Autograd Question

adarsh-kr · November 23, 2018, 8:15pm

Let’s say I have a model, which has two fully connected layers. in the forward method, I am arbitrarily changing the output tensor after first layer by squaring the tensor.

I want to understand, how will the autograd work in this case? Will this transformation affect the learned weight vectors? ideally it should. What if I don’t want to take the effect of this transformation on the gradient?

I am trying to reason along following lines :

The out tensor has requires_grad = False. So this is not going to get updated. But autograd will compute gradient of out*out w.r.t. out to propagate the gradients. right ?
The transformation out = out*out, is not having any parameters.
What if I want to apply a transformation but don’t want it to have effect on my previous layers parameters. How to achieve that ?

class NeuralNetwork(nn.Module):
     def __init__(self):
        super(NeuralNet, self).__init__()

        self.fc1 = nn.Linear(10,20)
        self.fc2 = nn.Linear(20,10) 

    def forward(self, inp):

        out = self.fc1(inp)

        # transform the out vector 
        out = out * out 

        out = self.fc2(out)

        return out

Diego · November 23, 2018, 8:19pm

Im not sure this will work, but could you please try:

with torch.no_grad():
    out = out * out
out = self.fc2(out)

Let me know if this solves your problem. In principle the operations realized under torch.no_grad() do not compute gradients

bdusell · November 23, 2018, 8:28pm

It sounds like what you want to do is to .detach() one of the arguments to the squaring operation, so that gradient only propagates to out once. Try:

out = out * out.detach()

adarsh-kr · November 23, 2018, 9:10pm

I am unable to wrap my head around how the back propagation will work after doing this. I mean the gradient w.r.t. parameters in FC layer1 will depend on out value. But out value has changed.

Basically, W (a parameter in FC layer 1) has gradient = dLoss/dOut * dOut/dW. Now, which out value will be used for this? out or out = out*out ?

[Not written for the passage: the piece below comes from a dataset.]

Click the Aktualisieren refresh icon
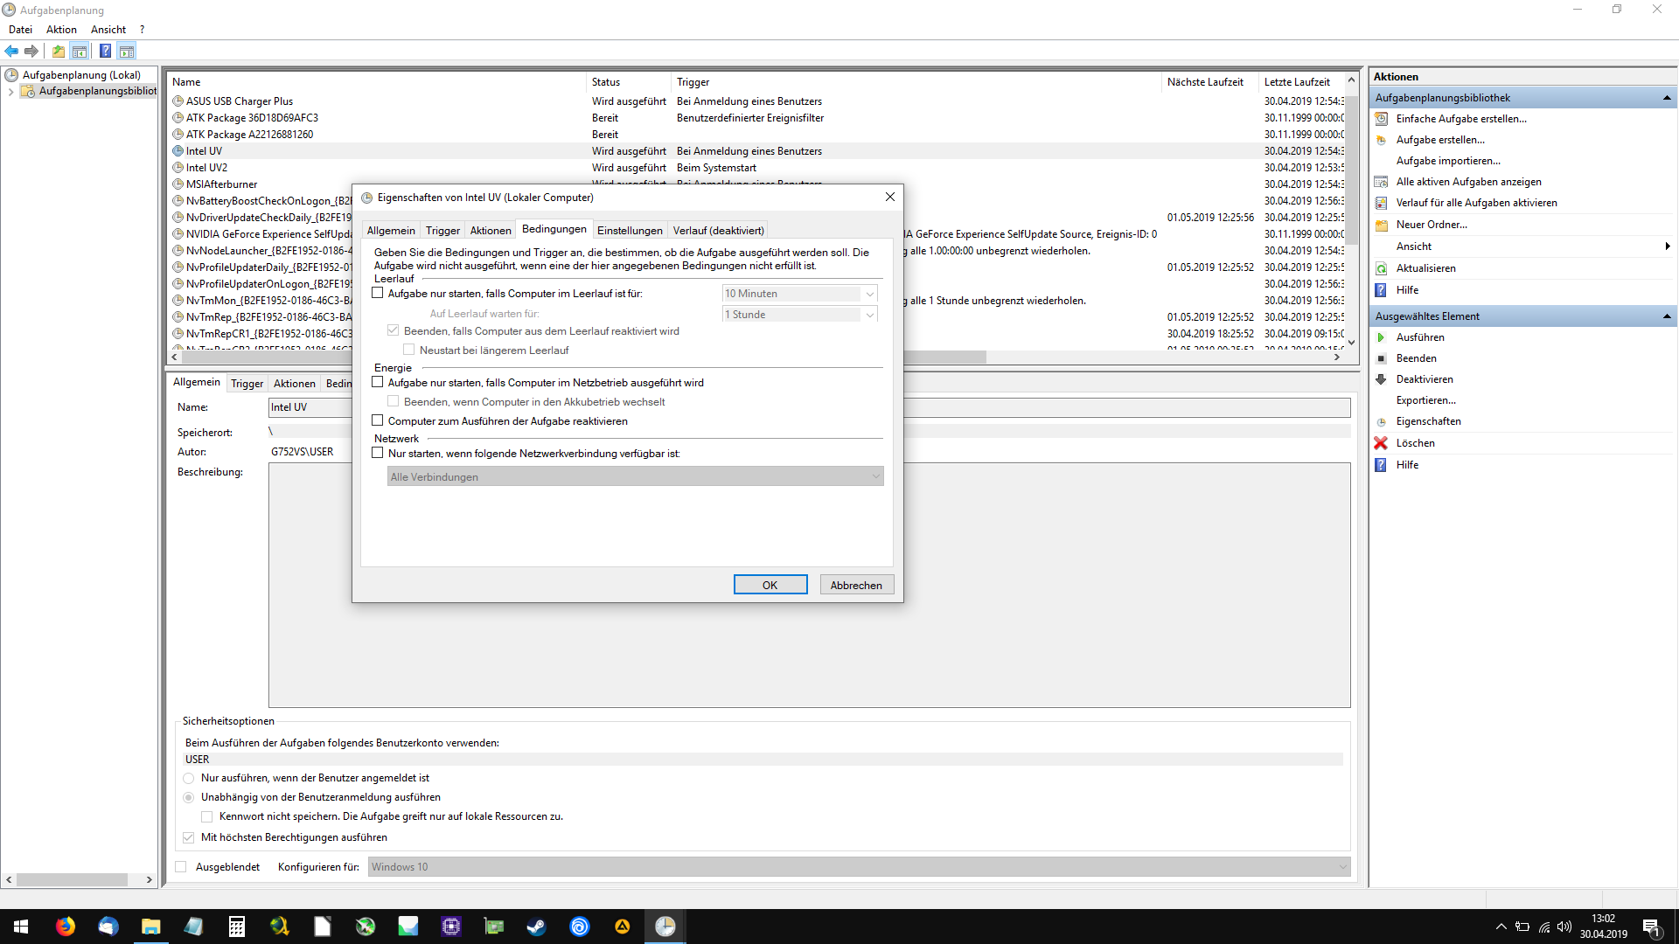Screen dimensions: 1679x944 (1381, 268)
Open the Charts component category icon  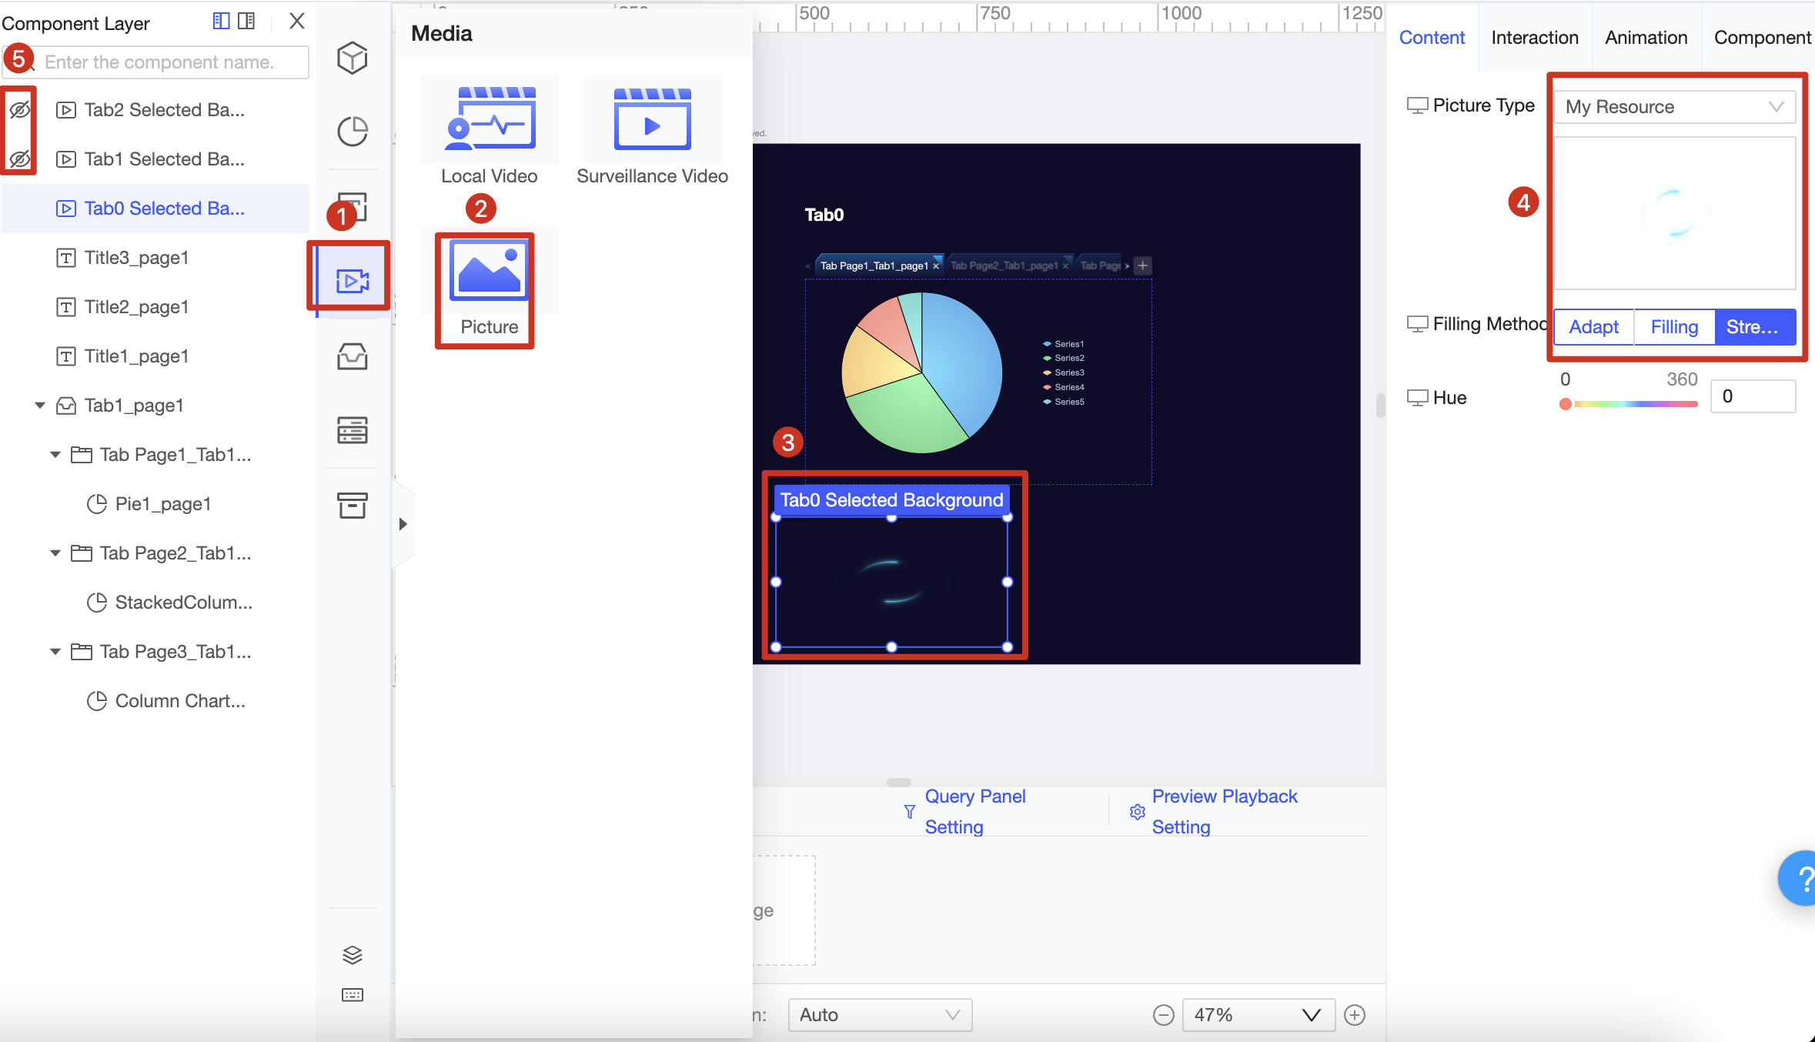(x=352, y=132)
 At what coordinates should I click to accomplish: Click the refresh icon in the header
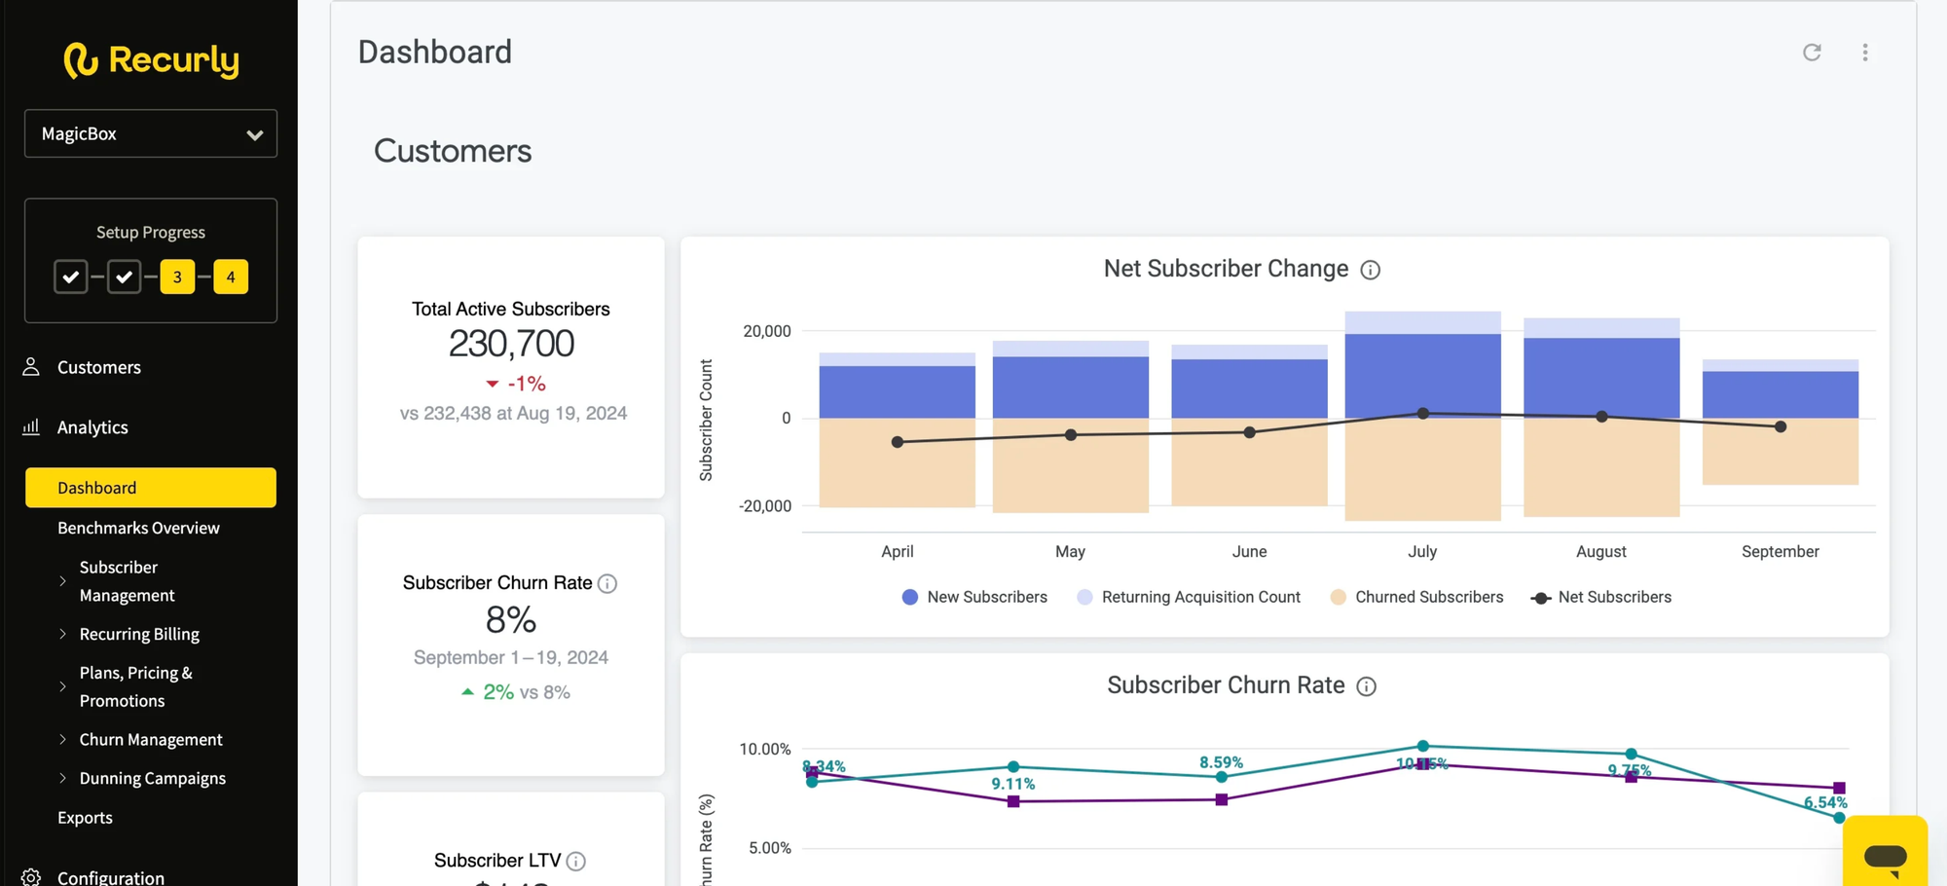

Diego · November 23, 2018, 10:20pm

If I understand correctly if you put the with torch.no_grad() line the out value is the one that will be used to compute the gradients. Since the operation out * out will not be added to the computational graph. Again I am not 100% sure about this. Maybe @ptrblck can offer his alwaysvaluable insight. Best of luck.

InnovArul · November 24, 2018, 1:19pm

As I understand, you would like to change the intermediate output in some way (I call it changed_out) and you do not want the gradient to be accounted for that operation. Also, changed_out is going to the input for the other layers down the line.

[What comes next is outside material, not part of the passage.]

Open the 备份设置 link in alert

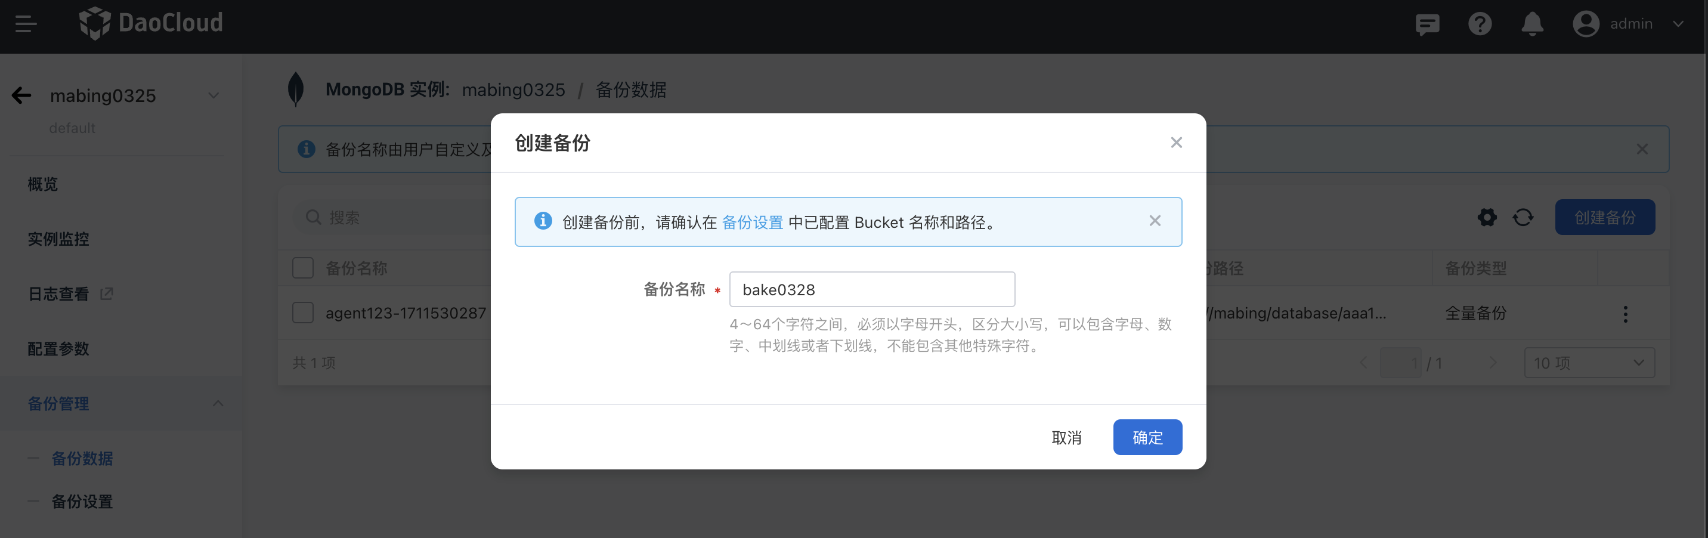[x=752, y=222]
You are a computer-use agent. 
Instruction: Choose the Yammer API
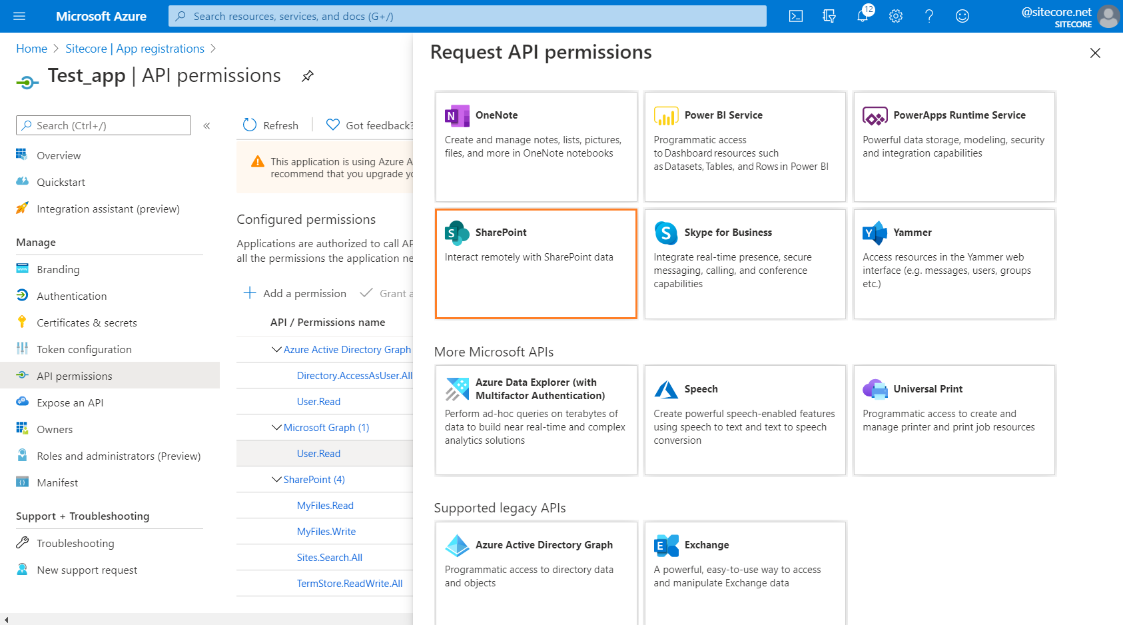(x=954, y=264)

I think, it will lead to disconnected networks (network1 --> intermediate operation --> network2). Unless network1 gets gradient with respect to its output, it is not going to be trained. I am not sure about the usecase why such operation is needed. Maybe if you could explain a bit more on the usecase, you would get valuable answers.

adarsh-kr · November 24, 2018, 6:12pm

I want to measure the accuracy of the network after transforming previous layer outputs. So I am trying to create a new layer, but for that I need to create a backward function.

InnovArul · November 24, 2018, 8:28pm

If you do not want the previous layers to be learned again with the transformation and if you are willing to freeze the previous layer weights, you do not need to think about backward function.
If not, I do not see a way for getting around backward function, as of now.

adarsh-kr · November 24, 2018, 8:45pm

I actually do not want to do this while training. I just want to try some transformation during inference. I have a function Transformation which takes numpy.ndarray, and it will return the same. I just want to update the data of previous_layer_out tensor using this Transformation function. Should I just do this :

out = Transformation(previous_layer_out.numpy())
previous_layer_out = torch.from_numpy(out)

InnovArul · November 24, 2018, 8:46pm

ok. If you only need it for inference, yes, that should be enough. What error are you facing?